A half-mile west, nestled between two crumbling rock formations, a fire flickered. Figures moved around it—four, maybe five. One stood apart, tall and lean, her dark hair tied back. Even at this distance, Victor recognized the way she carried herself.
Elena Vasquez.
Damn it.
She’d beaten him here.
Or followed him.
Didn’t matter. What mattered was that if she’d found the entrance before him, the traps would already be sprung, the treasures picked clean.
Victor’s jaw tightened. He could slip past them, reach the crevice first—
A hand clamped over his mouth.
Victor twisted, his knife flashing up—
And froze.
The man holding him was a ghost.
Or at least looked like one. His skin was leathery, his beard matted with dust, his eyes sunken and wild. But the blade at Victor’s throat was very real.

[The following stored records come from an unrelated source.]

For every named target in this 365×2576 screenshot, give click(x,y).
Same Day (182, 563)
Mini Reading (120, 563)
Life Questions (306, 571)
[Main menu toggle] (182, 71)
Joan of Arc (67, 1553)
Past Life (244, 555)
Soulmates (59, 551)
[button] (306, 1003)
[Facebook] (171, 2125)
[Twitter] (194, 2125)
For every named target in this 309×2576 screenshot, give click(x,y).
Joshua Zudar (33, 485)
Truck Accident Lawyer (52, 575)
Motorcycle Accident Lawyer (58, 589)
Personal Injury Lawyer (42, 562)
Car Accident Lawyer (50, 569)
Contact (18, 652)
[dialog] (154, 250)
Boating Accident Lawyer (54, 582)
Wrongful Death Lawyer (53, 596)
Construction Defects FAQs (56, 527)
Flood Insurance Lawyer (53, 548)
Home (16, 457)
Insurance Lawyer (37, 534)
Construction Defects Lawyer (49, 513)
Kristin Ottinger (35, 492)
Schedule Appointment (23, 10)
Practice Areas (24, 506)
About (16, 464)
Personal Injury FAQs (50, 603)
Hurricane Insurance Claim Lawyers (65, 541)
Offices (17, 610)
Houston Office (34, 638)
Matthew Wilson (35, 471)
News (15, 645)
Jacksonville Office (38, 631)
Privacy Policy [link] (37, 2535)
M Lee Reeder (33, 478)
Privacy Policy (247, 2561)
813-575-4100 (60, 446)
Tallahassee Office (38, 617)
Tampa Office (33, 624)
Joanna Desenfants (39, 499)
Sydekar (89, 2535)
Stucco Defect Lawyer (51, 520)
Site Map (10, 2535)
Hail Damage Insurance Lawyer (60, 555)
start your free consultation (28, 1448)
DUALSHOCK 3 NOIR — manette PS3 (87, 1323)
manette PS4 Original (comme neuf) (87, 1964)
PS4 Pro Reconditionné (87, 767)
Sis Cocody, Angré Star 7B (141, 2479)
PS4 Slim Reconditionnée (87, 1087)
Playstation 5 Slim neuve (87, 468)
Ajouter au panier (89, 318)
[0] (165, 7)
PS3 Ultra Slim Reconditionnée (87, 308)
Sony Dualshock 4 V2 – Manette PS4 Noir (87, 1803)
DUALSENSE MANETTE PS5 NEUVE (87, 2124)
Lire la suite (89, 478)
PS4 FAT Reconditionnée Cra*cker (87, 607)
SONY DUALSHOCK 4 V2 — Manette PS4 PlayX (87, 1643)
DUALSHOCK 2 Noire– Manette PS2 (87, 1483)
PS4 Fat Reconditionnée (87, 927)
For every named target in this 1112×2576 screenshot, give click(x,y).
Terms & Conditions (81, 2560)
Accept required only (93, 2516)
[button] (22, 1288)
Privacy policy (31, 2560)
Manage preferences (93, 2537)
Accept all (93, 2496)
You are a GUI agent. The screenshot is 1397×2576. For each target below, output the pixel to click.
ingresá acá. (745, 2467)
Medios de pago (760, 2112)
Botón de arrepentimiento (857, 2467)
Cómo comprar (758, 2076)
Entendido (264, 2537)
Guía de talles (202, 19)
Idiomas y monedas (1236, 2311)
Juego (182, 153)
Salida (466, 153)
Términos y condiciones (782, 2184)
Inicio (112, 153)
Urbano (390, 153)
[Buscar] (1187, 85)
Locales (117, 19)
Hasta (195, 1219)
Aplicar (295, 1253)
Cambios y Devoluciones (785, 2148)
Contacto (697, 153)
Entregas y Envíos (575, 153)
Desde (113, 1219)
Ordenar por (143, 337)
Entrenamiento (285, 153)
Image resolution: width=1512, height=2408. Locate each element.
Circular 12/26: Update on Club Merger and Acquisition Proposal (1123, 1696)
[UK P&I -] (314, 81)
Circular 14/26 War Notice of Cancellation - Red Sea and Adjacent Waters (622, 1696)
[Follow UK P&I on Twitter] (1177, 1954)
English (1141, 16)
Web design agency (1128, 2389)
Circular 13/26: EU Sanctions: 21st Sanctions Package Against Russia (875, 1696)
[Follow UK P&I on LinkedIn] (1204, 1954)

"You walk toward death," the man rasped in a language Victor hadn’t heard in years—the old tongue of the desert nomads.
Victor stayed still. "You know this place?"
The man’s grip tightened. "Al’Kareth is not for thieves."
"I’m no thief."
A dry chuckle. "All men who seek the Jewel are thieves. Or fools."
Beyond them, a shout echoed from Elena’s camp. They’d been spotted.
The old man’s eyes flicked toward the sound—and Victor struck.
A twist, a slam of his elbow, and the knife grazed his neck as he broke free. The old man staggered but didn’t fall. Instead, he bared broken teeth in something like a smile.
"Quick. Good. You’ll need it."
Then he turned and vanished into the dunes, as if the desert had swallowed him whole.
Victor didn’t have time to wonder. Shouts rose from the camp. A gunshot cracked, the bullet kicking up sand near his feet.
He ran.
Not toward the crevice—not yet. Elena’s crew would expect that. Instead, he veered east, toward a jumble of boulders. Another shot rang out, closer.
He dove behind cover, his heart hammering.
Think. "Think.
The old man had known the city’s name. Known its dangers.
And he’d let Victor go.
Why?
The answer came as the wind shifted again, carrying not just the scent of smoke, but something else—something foul.
Rot.
Victor’s stomach turned. He’d smelled that stench before, in the war, in the tombs of dead kings.
Death wasn’t just waiting in Al’Kareth.
It was already here.
A shadow moved at the edge of his vision. He spun—
And saw it.
A figure, draped in tattered cloth, standing atop a dune. Watching.
No. Not standing.
"Floating."
Victor’s blood went cold.
The figure raised a skeletal hand—and pointed straight at him.
Then the sand beneath it *shifted*, and it was gone.
Victor didn’t believe in ghosts.
But he believed in staying alive.
Another gunshot. Elena’s voice, sharp with command. "Find him!"
Victor made his decision.
He bolted from the rocks, not toward the crevice, not toward safety—but straight into the open desert, where the dunes rose like waves. Let Elena think he was fleeing. Let her waste time chasing him.
Because the old man had been right.
Al’Kareth wasn’t for thieves.
And if Victor wanted its secrets, he’d have to be something else.
Something smarter.
Something "hungrier."
As the sun finally broke over the horizon, painting the sands in blood-red light, Victor Kane ran—and the desert ran with him.